TSV (tab-separated values)
Tabs instead of commas. This is what you get when you copy a column from a spreadsheet — Excel, Google Sheets, Numbers all use tabs as the inter-column separator on copy. Choose "Tab" from the dropdown or let auto-detect handle it.
Semicolon and pipe
Some European CSV conventions use semicolons (because comma is the decimal separator in many locales). Pipe-separated input is common in log files. Both are supported.
Auto-detect
The default. The tool examines the first non-empty line and picks whichever separator appears most often. Works well for most input. Override the auto-detection by picking explicitly from the dropdown if needed.
Alignment options
Markdown tables support three column alignments, controlled by the position of colons in the separator row:
- Left-aligned (default):
|:----| - Centered:
|:----:| - Right-aligned:
|----:|
This tool applies the same alignment to every column. Mixed-alignment tables (some columns left, some right) require manual editing of the output — though most readers don't notice the difference, so a single alignment is usually fine.
Header rows
By default, the first row of input is treated as a header. If your data doesn't have a header row, uncheck "First row is header" and the tool generates synthetic column names ("Column 1", "Column 2", etc.).

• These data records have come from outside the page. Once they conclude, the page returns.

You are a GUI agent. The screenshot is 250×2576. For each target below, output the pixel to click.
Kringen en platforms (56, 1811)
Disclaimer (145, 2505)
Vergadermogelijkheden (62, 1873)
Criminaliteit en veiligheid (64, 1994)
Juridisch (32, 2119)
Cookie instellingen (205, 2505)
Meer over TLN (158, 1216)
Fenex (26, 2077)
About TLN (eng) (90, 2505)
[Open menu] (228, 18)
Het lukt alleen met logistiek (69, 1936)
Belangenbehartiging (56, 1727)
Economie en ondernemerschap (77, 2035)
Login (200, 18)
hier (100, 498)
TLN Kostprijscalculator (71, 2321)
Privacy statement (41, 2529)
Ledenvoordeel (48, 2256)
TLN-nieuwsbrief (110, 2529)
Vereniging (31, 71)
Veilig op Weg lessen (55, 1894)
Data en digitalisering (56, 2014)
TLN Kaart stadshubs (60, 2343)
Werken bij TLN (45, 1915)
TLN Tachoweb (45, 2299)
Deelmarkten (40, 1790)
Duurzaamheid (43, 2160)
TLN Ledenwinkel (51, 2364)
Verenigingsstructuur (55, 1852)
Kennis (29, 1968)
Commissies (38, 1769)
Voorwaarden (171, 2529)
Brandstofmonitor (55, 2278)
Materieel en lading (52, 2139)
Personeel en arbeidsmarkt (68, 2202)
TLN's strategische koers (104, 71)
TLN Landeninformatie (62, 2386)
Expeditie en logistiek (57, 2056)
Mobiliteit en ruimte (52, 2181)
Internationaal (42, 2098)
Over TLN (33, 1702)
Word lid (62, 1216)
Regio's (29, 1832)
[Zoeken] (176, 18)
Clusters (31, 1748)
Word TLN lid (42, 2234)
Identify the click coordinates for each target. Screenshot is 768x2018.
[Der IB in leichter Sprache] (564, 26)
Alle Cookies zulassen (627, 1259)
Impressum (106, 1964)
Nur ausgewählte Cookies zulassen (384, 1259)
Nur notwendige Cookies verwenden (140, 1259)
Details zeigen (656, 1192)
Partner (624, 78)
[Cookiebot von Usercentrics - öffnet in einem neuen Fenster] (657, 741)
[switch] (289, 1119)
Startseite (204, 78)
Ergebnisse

Markdown tables require a header row — the separator below the header is what distinguishes a table from regular text. There's no headerless Markdown table.
Column padding
By default, columns are padded with spaces so the raw Markdown source is visually aligned:
| name | role | city |
|:------|:---------|:--------|
| Anna | Designer | Tokyo |
| Ben | Engineer | Berlin |
The rendered HTML looks identical whether or not you pad — padding is purely for the source readability. Uncheck "Pad columns for readability" for compact output if you're space-constrained or generating a lot of tables programmatically.
Escaped pipes
If your data contains pipe characters (|), they're automatically escaped to \| in the output. This prevents the pipe from being interpreted as a column separator in Markdown renderers. The escape is invisible in the rendered table.
Common use cases
- GitHub issues and pull requests — convert spreadsheet snippets to tables for context
- README files — comparison tables, feature matrices, dependency lists
- Technical documentation — API reference tables, configuration matrices
- Reddit posts — Reddit supports Markdown tables in self-posts
- Notion, Obsidian, and other Markdown editors — generate tables outside the editor and paste them in
- Blog posts — most static site generators (Hugo, Jekyll, 11ty, Astro) parse Markdown tables natively
What this doesn't do
This tool produces standard GitHub-flavored Markdown tables. Some Markdown dialects support extended table features (cell spanning, line breaks within cells, complex alignment per-cell) that aren't part of the standard. Those aren't generated here.
For HTML output, this isn't the right tool — use a dedicated HTML table generator or a CSV-to-HTML converter.
Privacy
Everything runs in your browser. Data you paste never leaves your machine.